═════ Selected text ═════

Subscribe to DSC Newsletter

Summary:  Someone had to say it.  In my opinion R is not the best way to learn data science and not the best way to practice it either.  More and more large employers agree.

 

Someone had to say it.  I know this will be controversial and I welcome your comments but in my opinion R is not the best way to learn data science and not the best way to practice it either.

 

Why Should We Care What Language You Use For Data Science

Here’s why this rises to the top of my thoughts.  Recently my local Meetup had a very well attended hackathon to walk people through the Titanic dataset using R.  The turnout was much higher than I expected which was gratifying.  The result, not so much.

Not everyone in the audience was a beginner and many were folks who had probably been exposed to R at some point but were just out of practice.  What struck me was how everyone was getting caught up in the syntax of each command, which is reasonably complex, and how many commands were necessary for example, to run the simplest decision tree.

═════ Stored data ═════

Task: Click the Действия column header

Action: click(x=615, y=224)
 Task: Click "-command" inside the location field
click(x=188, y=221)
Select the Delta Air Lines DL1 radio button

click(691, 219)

═════

• [Short exercise A] List each sentence of the summary at the top of the piece on R for data science.
• [Short exercise B] In the piece on R for data science, which dataset did the Meetup hackathon walk people through?
• [Short exercise C] Carry on the piece about R for data science from its final sentence.

• [Response A]
Someone had to say it.
In my opinion R is not the best way to learn data science and not the best way to practice it either.
More and more large employers agree.

• [Response B] The Titanic dataset.

• [Response C]
Worse, it was as though they were learning a programming language and not the data science.  There was little or no conversation or questioning around cleansing, prep, transforms, feature engineering, feature selection, model selection, and absolutely none about about hyperparameter tuning.  In short, I am convinced that group left thinking that data science is about a programming language whose syntax they had to master, and not about the underlying major issues in preparing a worthwhile model.

 

Personal Experience

I have been a practicing data scientist with an emphasis on predictive modeling for about 16 years.  I know enough R to be dangerous but when I want to build a model I reach for my SAS Enterprise Miner (could just as easily be SPSS, Rapid Miner or one of the other complete platforms). 

The key issue is that I can clean, prep, transform, engineer features, select features, and run 10 or more model types simultaneously in less than 60 minutes (sometimes a lot less) and get back a nice display of the most accurate and robust model along with exportable code in my selection of languages.

The reason I can do that is because these advanced platforms now all have drag-and-drop visual workspaces into which I deploy and rapidly adjust each major element of the modeling process without ever touching a line of code.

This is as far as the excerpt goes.